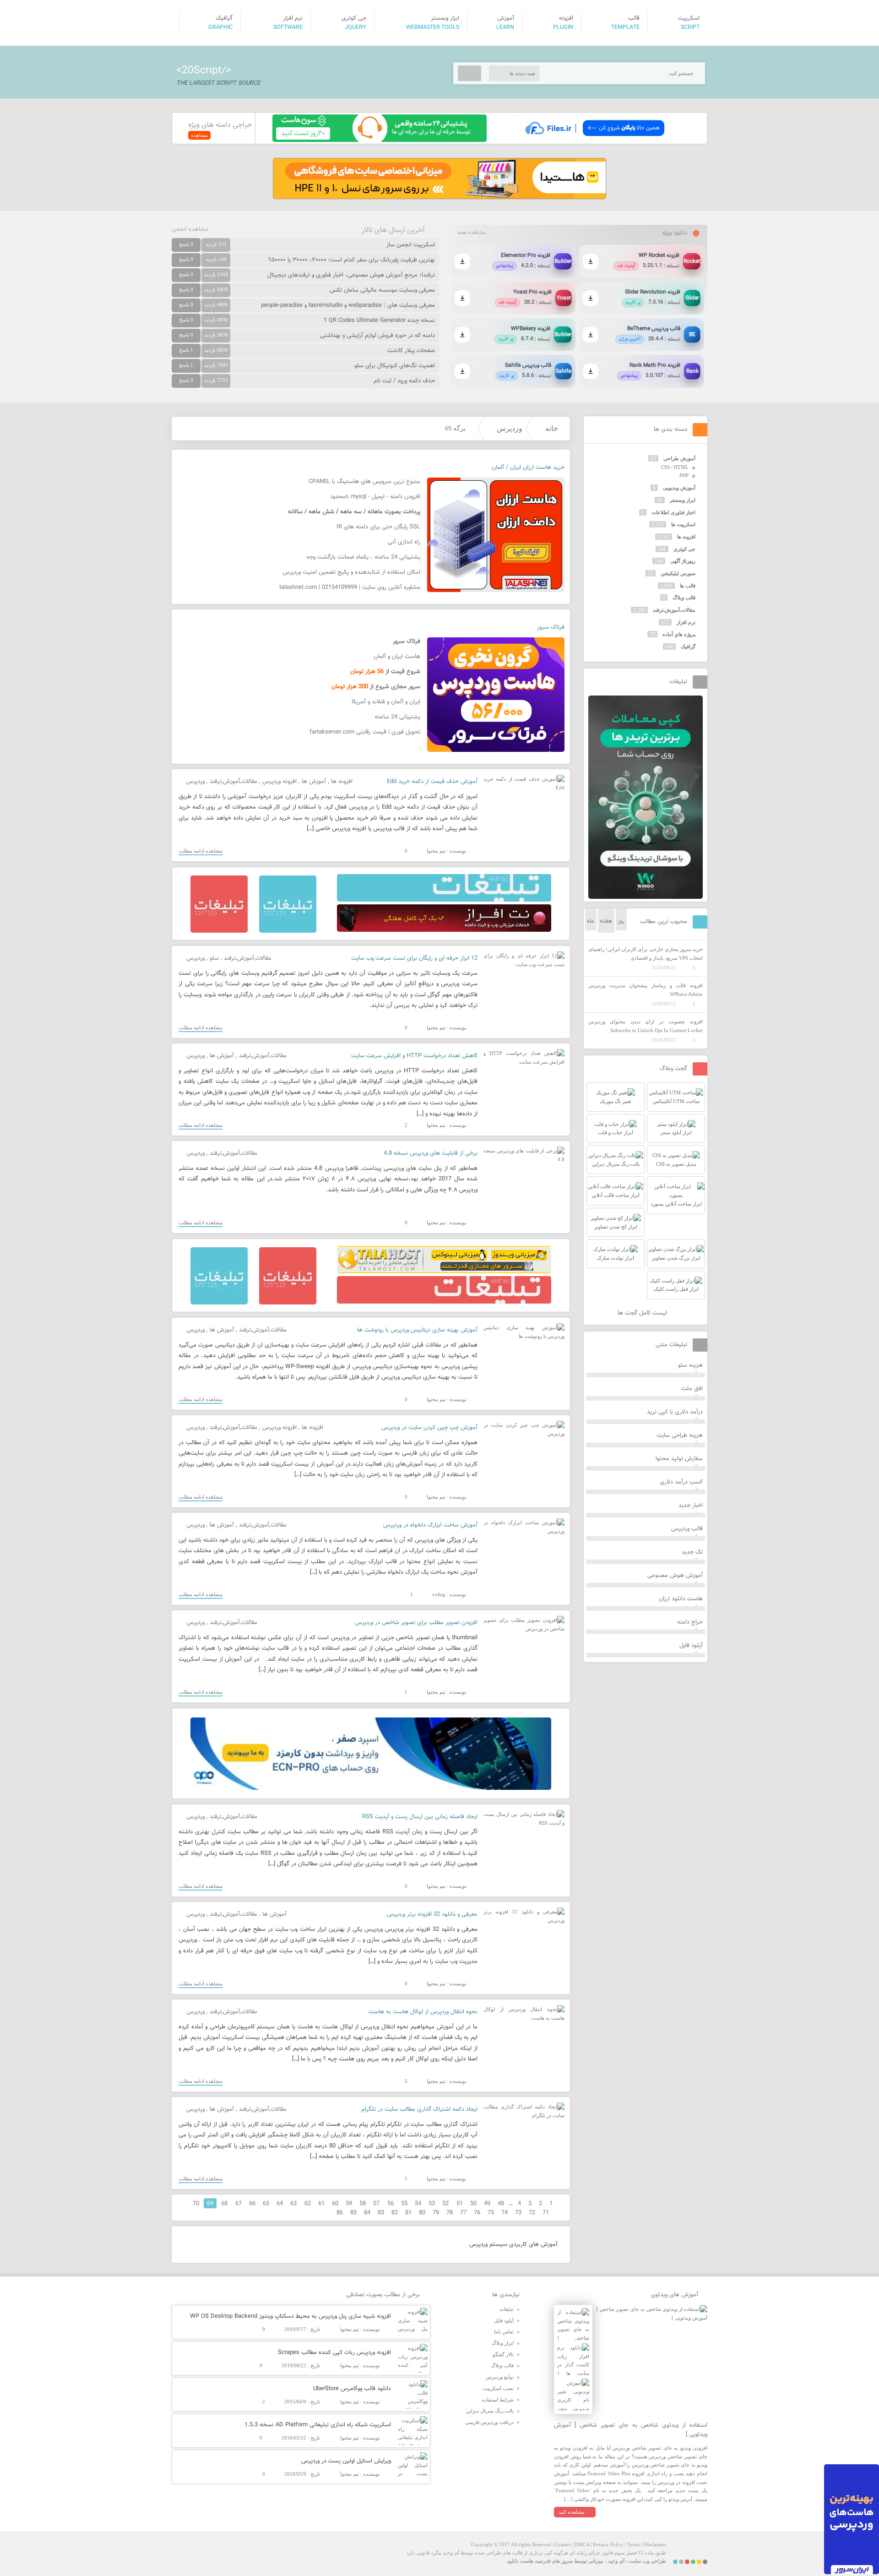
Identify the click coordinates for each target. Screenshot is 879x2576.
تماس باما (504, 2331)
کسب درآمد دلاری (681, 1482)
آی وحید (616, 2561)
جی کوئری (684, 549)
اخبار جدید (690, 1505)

...

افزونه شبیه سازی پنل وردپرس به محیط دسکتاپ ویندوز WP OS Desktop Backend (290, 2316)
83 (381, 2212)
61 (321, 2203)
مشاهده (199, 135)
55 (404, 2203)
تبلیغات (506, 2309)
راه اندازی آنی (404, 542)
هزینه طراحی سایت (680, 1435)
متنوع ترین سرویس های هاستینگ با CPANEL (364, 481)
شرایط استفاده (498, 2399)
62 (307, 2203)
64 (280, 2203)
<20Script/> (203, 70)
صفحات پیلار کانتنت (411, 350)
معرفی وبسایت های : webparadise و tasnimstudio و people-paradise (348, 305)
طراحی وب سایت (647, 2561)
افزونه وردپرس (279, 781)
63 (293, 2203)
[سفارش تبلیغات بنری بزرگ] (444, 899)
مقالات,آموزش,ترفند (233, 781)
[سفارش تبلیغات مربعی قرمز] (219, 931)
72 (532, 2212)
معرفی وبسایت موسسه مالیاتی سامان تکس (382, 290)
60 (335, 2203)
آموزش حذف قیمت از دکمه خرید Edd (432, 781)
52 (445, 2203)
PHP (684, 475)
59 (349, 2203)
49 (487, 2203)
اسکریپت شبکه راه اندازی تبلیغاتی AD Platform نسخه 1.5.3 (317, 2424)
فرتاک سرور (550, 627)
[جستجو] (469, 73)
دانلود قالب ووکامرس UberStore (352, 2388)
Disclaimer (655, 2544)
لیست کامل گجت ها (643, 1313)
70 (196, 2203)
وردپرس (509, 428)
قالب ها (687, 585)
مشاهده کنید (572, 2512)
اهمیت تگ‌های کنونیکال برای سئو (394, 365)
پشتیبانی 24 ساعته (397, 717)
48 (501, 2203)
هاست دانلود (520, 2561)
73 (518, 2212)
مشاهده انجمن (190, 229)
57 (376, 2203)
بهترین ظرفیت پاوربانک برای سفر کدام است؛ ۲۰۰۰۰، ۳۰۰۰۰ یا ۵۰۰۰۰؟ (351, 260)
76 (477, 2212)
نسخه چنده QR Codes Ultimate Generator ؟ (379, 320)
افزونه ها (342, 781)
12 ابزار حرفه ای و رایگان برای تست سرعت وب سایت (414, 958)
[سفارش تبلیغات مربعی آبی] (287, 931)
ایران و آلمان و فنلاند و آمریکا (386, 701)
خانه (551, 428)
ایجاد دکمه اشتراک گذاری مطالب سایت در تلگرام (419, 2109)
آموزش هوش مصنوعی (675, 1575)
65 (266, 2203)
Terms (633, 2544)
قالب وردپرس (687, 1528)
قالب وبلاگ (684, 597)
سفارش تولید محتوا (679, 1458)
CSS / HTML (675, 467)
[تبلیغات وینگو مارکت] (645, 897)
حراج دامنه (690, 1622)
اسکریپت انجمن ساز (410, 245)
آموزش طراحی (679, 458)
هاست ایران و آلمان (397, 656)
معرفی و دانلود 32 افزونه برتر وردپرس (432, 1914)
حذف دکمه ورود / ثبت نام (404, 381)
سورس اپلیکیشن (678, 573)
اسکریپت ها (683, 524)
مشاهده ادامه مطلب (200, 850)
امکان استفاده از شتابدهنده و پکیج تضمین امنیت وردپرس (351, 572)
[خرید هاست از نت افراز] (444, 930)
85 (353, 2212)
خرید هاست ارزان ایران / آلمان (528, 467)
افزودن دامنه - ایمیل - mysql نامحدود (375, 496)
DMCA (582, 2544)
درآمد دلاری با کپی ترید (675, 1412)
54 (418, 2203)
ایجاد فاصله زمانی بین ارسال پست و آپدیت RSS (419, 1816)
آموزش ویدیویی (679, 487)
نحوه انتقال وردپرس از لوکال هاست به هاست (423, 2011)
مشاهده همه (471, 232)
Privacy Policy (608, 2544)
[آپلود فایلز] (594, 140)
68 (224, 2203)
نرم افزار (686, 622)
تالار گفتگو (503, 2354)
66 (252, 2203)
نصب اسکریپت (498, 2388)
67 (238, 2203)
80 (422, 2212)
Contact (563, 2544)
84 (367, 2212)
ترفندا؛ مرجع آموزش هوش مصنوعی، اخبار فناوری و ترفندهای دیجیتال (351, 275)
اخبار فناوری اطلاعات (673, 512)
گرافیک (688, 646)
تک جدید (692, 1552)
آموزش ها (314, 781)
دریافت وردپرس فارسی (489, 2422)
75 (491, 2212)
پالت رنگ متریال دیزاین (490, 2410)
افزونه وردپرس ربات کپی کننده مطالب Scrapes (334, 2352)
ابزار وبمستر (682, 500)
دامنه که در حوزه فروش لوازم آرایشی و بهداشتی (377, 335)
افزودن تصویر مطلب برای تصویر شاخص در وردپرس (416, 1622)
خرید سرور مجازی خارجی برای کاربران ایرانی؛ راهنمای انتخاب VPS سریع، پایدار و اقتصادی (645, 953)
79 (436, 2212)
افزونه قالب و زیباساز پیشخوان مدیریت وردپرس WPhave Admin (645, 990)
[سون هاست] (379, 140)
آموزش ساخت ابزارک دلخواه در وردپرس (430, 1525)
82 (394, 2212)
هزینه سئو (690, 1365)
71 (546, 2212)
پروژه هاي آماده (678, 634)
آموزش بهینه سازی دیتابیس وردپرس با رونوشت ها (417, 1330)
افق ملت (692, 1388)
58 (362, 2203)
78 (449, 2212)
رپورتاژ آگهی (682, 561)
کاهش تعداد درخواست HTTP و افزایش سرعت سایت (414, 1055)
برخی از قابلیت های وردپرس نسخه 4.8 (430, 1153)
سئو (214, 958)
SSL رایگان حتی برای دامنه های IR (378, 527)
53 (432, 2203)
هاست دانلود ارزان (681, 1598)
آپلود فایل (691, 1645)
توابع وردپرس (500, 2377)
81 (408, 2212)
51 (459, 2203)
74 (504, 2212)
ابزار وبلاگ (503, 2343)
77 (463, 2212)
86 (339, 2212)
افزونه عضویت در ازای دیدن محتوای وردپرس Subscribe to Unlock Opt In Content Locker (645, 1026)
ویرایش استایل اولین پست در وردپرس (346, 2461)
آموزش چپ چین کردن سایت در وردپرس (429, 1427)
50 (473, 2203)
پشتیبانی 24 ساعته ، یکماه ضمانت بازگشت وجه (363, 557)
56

---

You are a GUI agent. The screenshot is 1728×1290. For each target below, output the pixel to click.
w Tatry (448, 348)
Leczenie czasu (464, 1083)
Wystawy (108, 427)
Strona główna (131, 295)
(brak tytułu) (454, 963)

Work request:
Retype exactly the lines of the data above that fall between the line with "سورس اپلیکیشن (678, 573)" and the line with "نحوه انتقال وردپرس", inclusive, and add nothing.

Written reply:
سورس اپلیکیشن (678, 573)
اسکریپت ها (683, 524)
مشاهده ادامه مطلب (200, 850)
امکان استفاده از شتابدهنده و پکیج تضمین امنیت وردپرس (351, 572)
[خرید هاست از نت افراز] (444, 930)
85 (353, 2212)
خرید هاست ارزان ایران / آلمان (528, 467)
افزودن دامنه - ایمیل - mysql نامحدود (375, 496)
DMCA (582, 2544)
درآمد دلاری با کپی ترید (675, 1412)
54 (418, 2203)
ایجاد فاصله زمانی بین ارسال پست و آپدیت RSS (419, 1816)
آموزش ویدیویی (679, 487)
نحوه انتقال وردپرس از لوکال هاست به هاست (423, 2011)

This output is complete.